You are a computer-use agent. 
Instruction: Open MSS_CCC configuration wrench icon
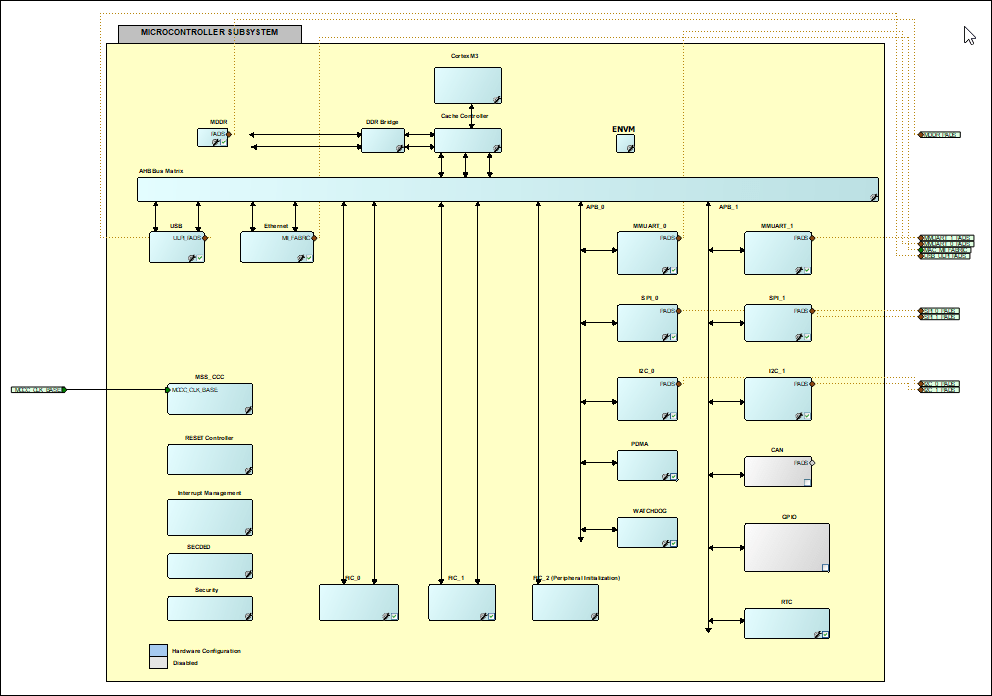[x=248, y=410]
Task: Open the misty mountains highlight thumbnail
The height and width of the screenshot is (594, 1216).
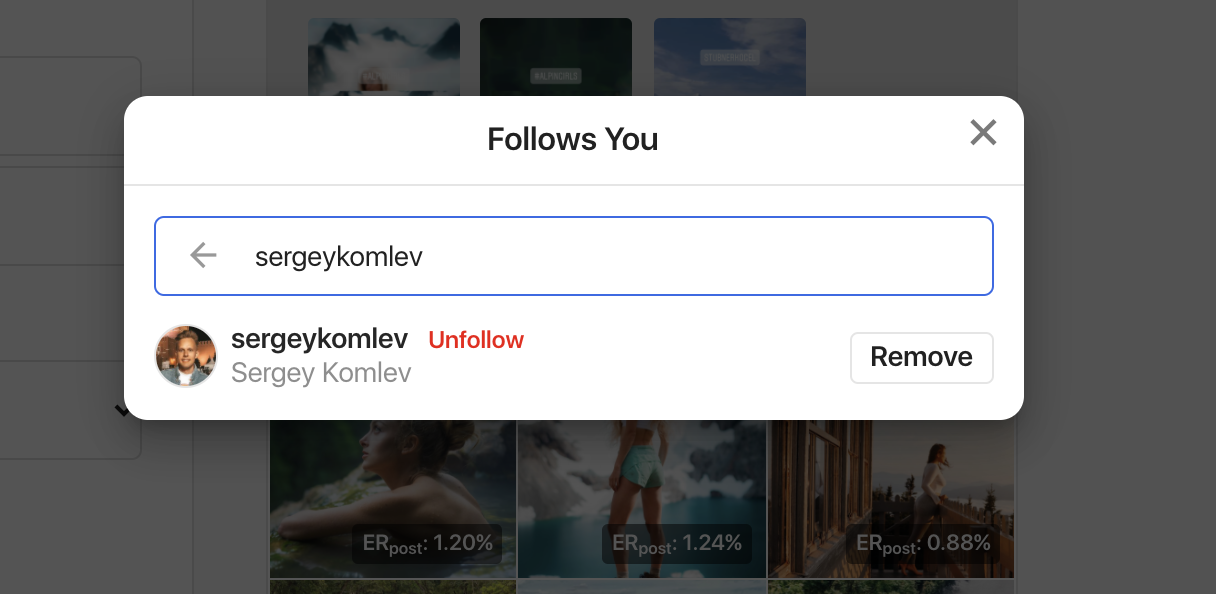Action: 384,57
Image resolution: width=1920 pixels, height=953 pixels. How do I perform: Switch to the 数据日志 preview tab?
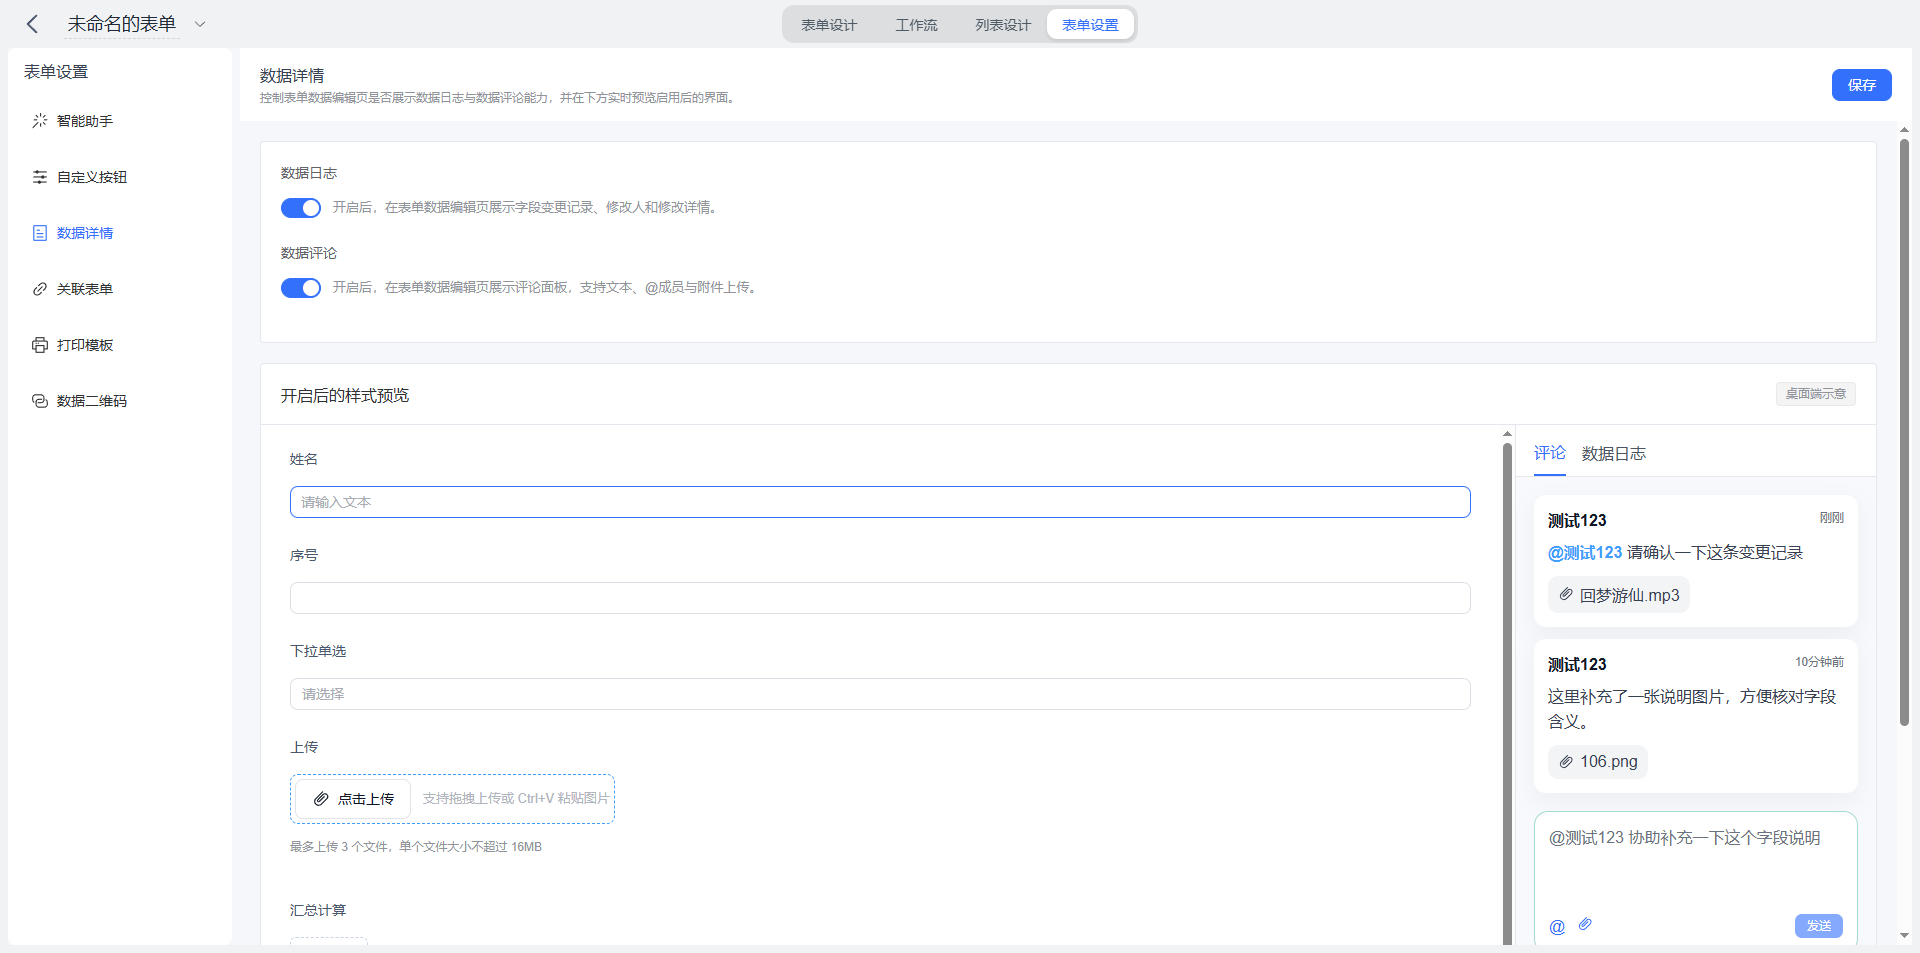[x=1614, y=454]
┄┄┄┄┄┄┄┄┄┄
WORK ORDER:
Repeat the listing verbatim, pictures excluded.

SOLUTION FOR THIS TASK:
You are a computer-use agent. 
Instruction: Open MSS_CCC configuration wrench icon
[x=248, y=410]
Task: Open the misty mountains highlight thumbnail
The height and width of the screenshot is (594, 1216).
Action: 384,57
Image resolution: width=1920 pixels, height=953 pixels. How do I perform: Switch to the 数据日志 preview tab?
[x=1614, y=454]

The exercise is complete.